The masses of the neutron and mesotron

Abstract

1. The development of relativistic wave mechanics in the preceding paper makes it possible to calculate the mass of the neutron. References, unless otherwise stated, are to the sections of that paper. We have only to express the fact that a proton and electron by emitting a neutrino yield a neutron. We consider the proton and electron initially without interaction, since the interaction energy would in any case have to be recalculated after the emission of the neutrino. They are equivalent to an external and an internal particle of masses M = m 1 + m 2 , μ = m 1 m 2 / ( m 1 + m 2 ). These, like the electron and proton, are specified by complete momentum vectors having the full degree of degeneracy 10. I take it that the emission of a neutrino is a way of saying that one of the particles loses its spin.
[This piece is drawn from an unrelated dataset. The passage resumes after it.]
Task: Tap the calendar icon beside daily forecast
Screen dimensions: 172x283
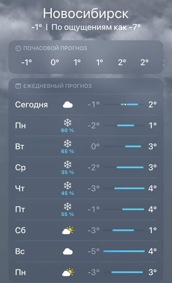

Accordingly its complete momentum vector, which (leaving aside the six dormant electrical components) consists of an ordinary momentum 4-vector and a spin 6-vector (§ 17), is reduced to a momentum 4-vector, and its degree of degeneracy is changed from 10 to 4. The particle which undergoes the modification is clearly the internal particle, for the neutron in its external relations resembles a hydrogen atom; indeed a spinless external momentum vector would represent a particle capable of existing only in one Lorentz frame and therefore immobile, since the spin 6-vector is necessary for a Lorentz transformation as Dirac’s pioneer investigation demonstrated.